I use an eclectic approach based on my client’s unique needs. The foundation of my work is Person-Centred Therapy, which is based on unconditional acceptance and positive regard and encourages the client to develop their own solutions.  I am trained in various evidence-based and other modalities listed below, which I use as appropriate. 

Therapeutic Modalities:

Cognitive Behaviour Therapy


Cognitive Behavioural Therapy (CBT) is a type of psychotherapy that has been demonstrated to be effective for a range of problems. CBT leads to significant improvement in quality of life. CBT is an approach for which there is ample scientific evidence that the methods that have been developed actually produce change. In CBT, problems are based, in part, on faulty or unhelpful ways of thinking, learned patterns of unhelpful behavior, and people suffering from problems can learn better ways of coping with them, thereby relieving their symptoms and becoming more effective in their lives.

Behaviour Therapy

Behaviour therapies are based on the theory of classical conditioning. The foundation is that behaviour is learned; faulty learning (i.e. conditioning) is the cause of aberrant behaviour. As such, the individual has to learn the acceptable behaviour. An important feature of behaviour therapy is its focus on current problems and behaviour, and on attempts to remove behaviour the person finds troublesome. Examples of behaviour therapy techniques include systematic desensitization/fear ladder for kids.

Narrative Therapy


Mindfulness is the ability to be fully present, aware of where we are, and what we are doing, and avoid being reactive or overwhelmed by what is going on around us. Often, we become worried about the passed, or stressed about the future, and neglect the present moment. Mindfulness in psychotherapy is used in a purposeful manner, that helps the person become more present in the moment, in a non-judgemental way.

Narrative Therapy is a client-centred approach that puts people as the experts in their own lives. It separates the person from the problem and frames the problem in a larger sociocultural context. It teaches the client to develop and re-write a new story for their purpose separate from their problems. It helps the client identify their values and skills, and develop knowledge to effectively cope with future problems. 

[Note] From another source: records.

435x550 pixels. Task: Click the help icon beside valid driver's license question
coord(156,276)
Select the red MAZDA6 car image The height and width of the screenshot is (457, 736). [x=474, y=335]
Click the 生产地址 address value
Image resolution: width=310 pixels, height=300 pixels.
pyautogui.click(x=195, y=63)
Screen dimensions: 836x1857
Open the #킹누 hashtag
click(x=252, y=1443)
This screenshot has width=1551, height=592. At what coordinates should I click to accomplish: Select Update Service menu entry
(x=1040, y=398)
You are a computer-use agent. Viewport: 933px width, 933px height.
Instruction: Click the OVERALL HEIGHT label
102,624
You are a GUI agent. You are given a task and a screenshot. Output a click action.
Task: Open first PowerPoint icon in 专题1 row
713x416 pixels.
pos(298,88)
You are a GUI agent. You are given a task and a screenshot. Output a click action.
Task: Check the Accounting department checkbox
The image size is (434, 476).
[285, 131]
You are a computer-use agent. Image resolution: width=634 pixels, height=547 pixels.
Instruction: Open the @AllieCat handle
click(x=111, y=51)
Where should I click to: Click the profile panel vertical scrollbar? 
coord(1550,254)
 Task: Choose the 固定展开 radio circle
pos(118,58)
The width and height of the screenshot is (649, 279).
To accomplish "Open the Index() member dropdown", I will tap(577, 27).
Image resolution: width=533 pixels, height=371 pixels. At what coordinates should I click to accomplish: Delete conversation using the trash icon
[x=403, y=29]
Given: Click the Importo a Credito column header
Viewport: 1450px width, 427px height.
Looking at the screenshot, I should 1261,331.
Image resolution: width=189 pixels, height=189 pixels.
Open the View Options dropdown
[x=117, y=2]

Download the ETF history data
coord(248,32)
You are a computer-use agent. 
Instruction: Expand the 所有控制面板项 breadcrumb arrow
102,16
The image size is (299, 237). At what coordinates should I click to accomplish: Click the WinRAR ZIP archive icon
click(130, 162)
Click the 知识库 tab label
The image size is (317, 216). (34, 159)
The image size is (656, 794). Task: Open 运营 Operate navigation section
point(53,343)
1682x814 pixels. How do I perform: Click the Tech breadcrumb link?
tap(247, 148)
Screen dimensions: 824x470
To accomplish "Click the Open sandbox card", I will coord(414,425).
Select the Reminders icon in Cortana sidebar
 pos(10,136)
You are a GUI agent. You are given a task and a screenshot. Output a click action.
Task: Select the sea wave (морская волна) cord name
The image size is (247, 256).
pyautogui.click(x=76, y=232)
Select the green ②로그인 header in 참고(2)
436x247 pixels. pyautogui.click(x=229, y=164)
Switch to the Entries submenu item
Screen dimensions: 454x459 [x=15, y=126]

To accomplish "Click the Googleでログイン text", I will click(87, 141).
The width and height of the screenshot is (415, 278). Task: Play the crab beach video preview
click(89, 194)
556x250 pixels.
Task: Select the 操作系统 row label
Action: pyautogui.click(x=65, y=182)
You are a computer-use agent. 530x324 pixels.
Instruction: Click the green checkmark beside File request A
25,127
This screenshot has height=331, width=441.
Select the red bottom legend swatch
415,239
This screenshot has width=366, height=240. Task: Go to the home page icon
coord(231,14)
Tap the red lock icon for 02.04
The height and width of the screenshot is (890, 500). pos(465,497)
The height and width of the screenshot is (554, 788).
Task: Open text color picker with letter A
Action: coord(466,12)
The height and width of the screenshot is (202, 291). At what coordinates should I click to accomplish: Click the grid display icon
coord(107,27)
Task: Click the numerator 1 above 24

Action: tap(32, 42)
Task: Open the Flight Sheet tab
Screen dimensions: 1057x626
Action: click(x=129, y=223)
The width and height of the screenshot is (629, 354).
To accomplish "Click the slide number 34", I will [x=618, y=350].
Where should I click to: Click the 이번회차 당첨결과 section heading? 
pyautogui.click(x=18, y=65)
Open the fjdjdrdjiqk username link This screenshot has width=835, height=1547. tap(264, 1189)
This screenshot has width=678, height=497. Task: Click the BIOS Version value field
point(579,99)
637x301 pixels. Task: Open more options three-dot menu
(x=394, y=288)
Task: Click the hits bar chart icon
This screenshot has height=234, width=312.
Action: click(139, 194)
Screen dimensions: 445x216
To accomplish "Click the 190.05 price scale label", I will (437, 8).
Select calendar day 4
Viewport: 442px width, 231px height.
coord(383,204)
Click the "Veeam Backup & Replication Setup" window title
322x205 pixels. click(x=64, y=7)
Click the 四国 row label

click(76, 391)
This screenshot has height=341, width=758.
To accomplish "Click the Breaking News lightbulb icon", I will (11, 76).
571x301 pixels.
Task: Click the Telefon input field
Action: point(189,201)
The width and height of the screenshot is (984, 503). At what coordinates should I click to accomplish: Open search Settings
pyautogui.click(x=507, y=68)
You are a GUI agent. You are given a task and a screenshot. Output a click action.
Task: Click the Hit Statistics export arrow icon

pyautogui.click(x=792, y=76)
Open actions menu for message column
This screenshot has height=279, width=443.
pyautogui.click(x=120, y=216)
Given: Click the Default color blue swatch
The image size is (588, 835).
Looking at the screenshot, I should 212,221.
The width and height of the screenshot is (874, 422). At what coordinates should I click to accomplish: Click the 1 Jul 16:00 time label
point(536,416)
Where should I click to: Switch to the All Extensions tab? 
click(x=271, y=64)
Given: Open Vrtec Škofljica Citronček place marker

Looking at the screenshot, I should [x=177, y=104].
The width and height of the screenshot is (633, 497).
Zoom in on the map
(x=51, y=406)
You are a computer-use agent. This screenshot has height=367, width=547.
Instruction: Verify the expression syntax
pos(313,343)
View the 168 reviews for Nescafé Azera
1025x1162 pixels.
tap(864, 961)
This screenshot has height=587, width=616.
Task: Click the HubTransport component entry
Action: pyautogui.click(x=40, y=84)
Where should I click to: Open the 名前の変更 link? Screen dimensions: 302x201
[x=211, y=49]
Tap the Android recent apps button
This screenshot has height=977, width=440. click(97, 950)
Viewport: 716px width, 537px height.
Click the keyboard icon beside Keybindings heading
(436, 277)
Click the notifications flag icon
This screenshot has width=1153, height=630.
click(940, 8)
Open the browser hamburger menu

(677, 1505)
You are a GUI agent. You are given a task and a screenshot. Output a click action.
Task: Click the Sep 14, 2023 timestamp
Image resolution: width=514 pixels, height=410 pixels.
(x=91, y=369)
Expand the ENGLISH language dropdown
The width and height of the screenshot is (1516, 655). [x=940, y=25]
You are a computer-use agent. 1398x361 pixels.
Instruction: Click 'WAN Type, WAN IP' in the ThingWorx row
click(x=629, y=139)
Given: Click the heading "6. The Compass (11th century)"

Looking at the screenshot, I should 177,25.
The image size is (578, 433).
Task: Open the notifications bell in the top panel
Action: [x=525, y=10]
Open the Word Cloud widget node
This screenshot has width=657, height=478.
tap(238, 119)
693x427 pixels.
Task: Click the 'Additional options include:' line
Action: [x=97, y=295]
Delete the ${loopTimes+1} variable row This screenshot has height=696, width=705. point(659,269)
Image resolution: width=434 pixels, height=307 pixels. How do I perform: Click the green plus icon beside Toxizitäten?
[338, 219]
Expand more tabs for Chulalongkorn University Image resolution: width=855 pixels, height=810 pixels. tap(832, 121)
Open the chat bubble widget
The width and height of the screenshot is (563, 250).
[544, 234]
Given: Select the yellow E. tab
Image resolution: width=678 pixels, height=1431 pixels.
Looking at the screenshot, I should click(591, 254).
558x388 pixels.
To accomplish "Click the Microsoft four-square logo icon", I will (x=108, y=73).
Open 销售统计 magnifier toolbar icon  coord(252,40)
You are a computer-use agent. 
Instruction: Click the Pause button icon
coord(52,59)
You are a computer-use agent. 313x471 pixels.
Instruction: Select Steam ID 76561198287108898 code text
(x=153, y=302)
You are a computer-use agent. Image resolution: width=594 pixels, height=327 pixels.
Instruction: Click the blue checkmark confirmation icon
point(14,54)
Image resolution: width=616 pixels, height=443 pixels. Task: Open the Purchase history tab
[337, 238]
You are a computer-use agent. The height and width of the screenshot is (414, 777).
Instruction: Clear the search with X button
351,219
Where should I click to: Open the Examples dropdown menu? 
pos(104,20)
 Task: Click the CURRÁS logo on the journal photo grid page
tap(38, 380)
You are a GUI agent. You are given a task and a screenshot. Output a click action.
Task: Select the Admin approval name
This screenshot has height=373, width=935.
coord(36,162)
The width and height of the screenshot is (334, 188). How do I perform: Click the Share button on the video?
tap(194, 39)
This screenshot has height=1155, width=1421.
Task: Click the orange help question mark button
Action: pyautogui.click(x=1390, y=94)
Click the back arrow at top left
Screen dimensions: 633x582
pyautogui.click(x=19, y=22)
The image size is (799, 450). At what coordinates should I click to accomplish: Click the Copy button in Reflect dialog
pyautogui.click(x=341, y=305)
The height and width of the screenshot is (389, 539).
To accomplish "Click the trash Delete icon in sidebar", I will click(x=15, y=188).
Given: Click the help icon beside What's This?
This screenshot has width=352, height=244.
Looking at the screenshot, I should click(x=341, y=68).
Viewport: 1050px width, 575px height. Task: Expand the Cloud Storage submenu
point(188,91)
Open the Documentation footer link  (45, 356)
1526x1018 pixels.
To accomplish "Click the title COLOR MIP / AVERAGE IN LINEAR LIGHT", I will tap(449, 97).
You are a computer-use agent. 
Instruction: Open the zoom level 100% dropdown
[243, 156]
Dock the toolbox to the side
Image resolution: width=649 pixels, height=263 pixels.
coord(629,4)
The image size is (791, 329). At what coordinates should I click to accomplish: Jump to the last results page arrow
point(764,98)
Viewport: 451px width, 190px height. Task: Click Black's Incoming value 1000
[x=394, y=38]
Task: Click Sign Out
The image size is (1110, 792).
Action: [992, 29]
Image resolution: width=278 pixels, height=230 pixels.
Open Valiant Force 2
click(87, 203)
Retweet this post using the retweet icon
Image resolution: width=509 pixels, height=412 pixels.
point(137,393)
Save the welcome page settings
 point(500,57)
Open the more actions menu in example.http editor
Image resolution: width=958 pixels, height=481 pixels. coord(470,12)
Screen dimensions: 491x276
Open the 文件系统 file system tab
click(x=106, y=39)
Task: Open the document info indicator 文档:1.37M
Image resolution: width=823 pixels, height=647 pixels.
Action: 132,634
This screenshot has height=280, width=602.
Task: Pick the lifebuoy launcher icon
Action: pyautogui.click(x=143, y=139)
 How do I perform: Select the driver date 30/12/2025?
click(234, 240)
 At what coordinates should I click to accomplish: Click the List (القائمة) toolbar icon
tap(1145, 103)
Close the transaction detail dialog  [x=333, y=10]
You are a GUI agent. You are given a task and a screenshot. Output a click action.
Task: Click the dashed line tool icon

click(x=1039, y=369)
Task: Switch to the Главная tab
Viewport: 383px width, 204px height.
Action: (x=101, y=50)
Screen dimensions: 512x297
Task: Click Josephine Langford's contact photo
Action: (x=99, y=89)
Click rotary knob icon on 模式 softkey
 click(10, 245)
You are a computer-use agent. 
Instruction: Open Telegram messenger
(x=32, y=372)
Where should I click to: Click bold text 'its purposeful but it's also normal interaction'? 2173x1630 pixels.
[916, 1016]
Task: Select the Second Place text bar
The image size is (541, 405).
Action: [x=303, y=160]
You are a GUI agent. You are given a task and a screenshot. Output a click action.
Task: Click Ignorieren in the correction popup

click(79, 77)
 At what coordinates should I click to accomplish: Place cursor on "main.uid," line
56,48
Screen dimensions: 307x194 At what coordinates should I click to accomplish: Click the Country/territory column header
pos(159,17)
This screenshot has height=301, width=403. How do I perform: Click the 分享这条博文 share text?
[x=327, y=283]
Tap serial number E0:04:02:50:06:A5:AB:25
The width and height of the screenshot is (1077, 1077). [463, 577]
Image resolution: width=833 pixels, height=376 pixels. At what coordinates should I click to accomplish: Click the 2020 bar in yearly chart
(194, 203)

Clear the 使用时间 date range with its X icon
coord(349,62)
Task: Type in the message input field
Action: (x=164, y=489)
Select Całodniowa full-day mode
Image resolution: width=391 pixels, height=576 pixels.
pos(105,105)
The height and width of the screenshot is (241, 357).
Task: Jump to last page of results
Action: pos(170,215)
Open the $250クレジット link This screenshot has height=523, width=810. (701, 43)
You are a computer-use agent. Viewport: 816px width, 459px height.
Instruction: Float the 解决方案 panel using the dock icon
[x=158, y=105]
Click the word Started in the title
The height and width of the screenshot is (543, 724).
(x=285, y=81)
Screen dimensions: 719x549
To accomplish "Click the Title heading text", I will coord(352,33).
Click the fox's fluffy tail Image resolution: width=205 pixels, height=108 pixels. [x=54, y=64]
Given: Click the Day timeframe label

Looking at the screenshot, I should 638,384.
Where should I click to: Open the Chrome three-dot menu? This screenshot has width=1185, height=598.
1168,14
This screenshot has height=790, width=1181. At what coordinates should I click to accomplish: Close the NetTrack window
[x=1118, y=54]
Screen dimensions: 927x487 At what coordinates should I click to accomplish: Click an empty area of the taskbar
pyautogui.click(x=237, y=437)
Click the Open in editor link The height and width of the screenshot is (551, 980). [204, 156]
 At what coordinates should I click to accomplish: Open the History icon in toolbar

Solution - Focused Therapy

Solution-Focused Therapy is different in many ways from traditional approaches to counselling. It minimizes emphasis on past problems, and instead focuses on the person’s strengths and previous successes. There is a focus on working from the person’s understandings of her/his concern/situation and what the person might want different. It is based on solution-building rather than problem-solving. The therapeutic focus is on the person’s desired future rather than on past problems or current conflicts. Clients are encouraged to increase the frequency of current useful behaviours.

Motivational Interviewing


Motivational interviewing (MI) is a psychotherapy method that helps people resolve ambivalent feelings to find the internal motivation they need to change their behaviour. It is a practical, empathetic, and short-term process that takes into consideration how difficult it is to make life changes. Collaborative, person-centred and goal-oriented, MI aims to strengthen the client’s motivation toward healthy behaviour change.

Traumatic Incident Reduction


Traumatic Incident Reduction is a procedure that allows a person to desensitize painful experiences and reduce or eliminate the negative impact of traumatic, overwhelming events. TIR is a one-on-one therapeutic technique performed by trained professionals, called “facilitators,” in a highly structured manner. Sessions are typically 60-90 minutes in length and generally offered weekly. The number of needed sessions is determined by each individual and their specific needs and progress.